* Task requirements
**1.** In the syslogintr post, transcribe the passage starting at "syslogintr creates a" and ending at "local = socket(...)".
**2.** According to the syslogintr post, what does syslogintr create before it waits to receive logging messages?

[Start of Provided text]

* * * * *
Off to the races
I mentioned briefly yesterday about the issue I was having with syslogintr
[1] while booting the computer. On my system, the system would hang just
after loading syslogintr. I tracked it down to initlog [2] hanging. Further
investigation revealed that both syslogintr and initlog were hanging, but the
significance of that escaped me until an epiphany I had while sleeping: I was
experiencing yet another race condition! [3]
A quick test today proved that yes, it was a race condition. A particularly
nasty race condition too, since once again, I wasn't explicitly writing multi
threaded code.
syslogintr creates a local socket (/dev/log for those [DELETED-that-DELETED]
who are curious) and then waits to receive logging messages sent to said
socket, something like:
> local = socket(...)
>
> while(!interrupted)

[End of Provided text]
[Start of Data section]

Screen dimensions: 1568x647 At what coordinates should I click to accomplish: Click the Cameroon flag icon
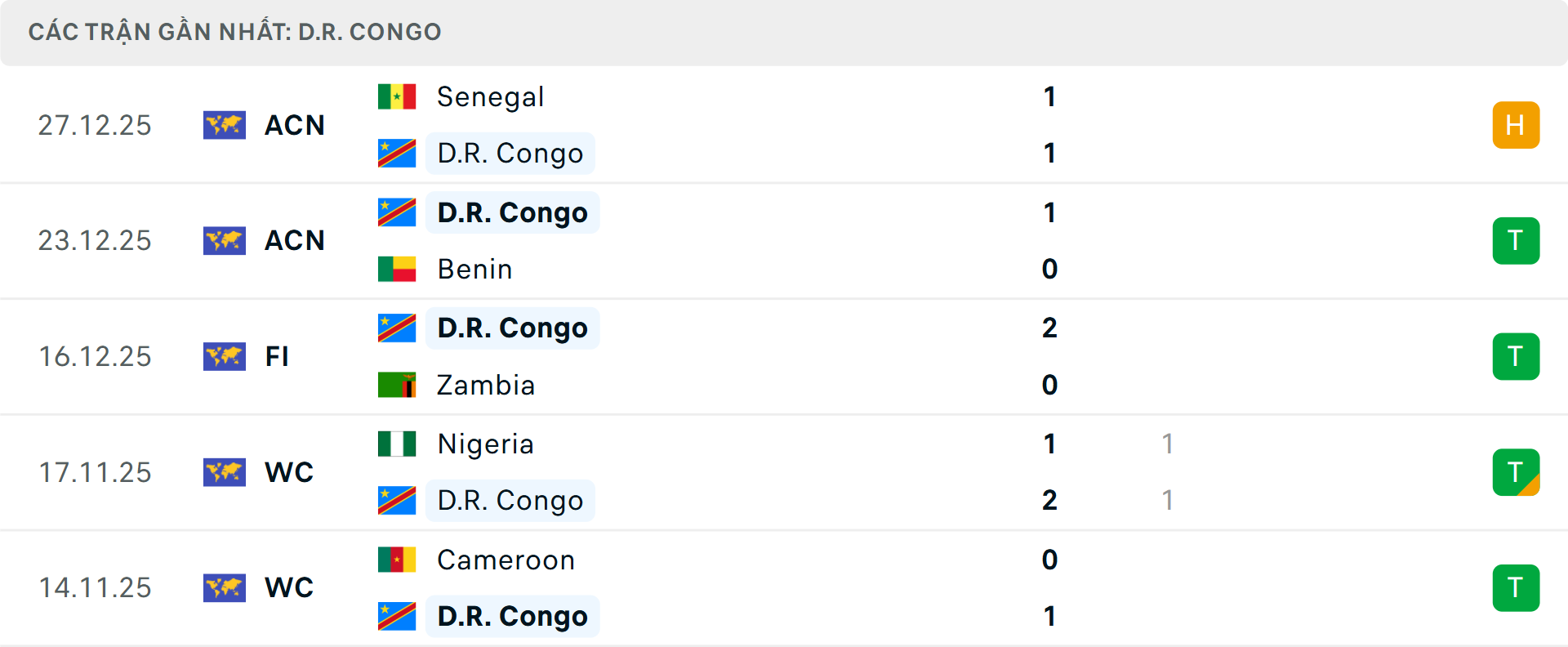coord(396,560)
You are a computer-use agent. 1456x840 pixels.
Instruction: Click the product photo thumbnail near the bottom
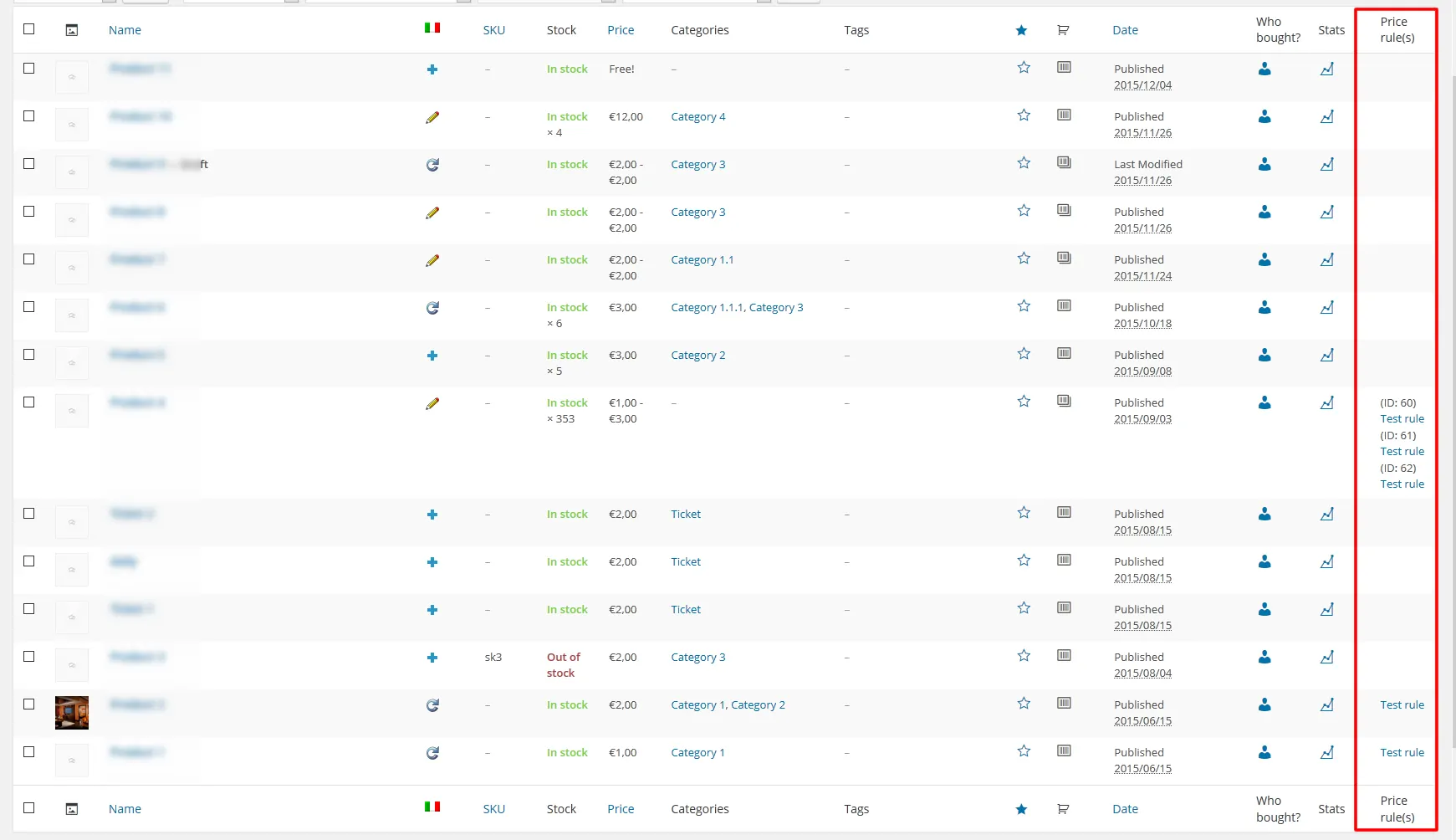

[End of Data section]

* Outputs in order
**1.**
syslogintr creates a local socket (/dev/log for those [DELETED-that-DELETED]
who are curious) and then waits to receive logging messages sent to said
socket, something like:
> local = socket(...)

**2.** A local socket, /dev/log.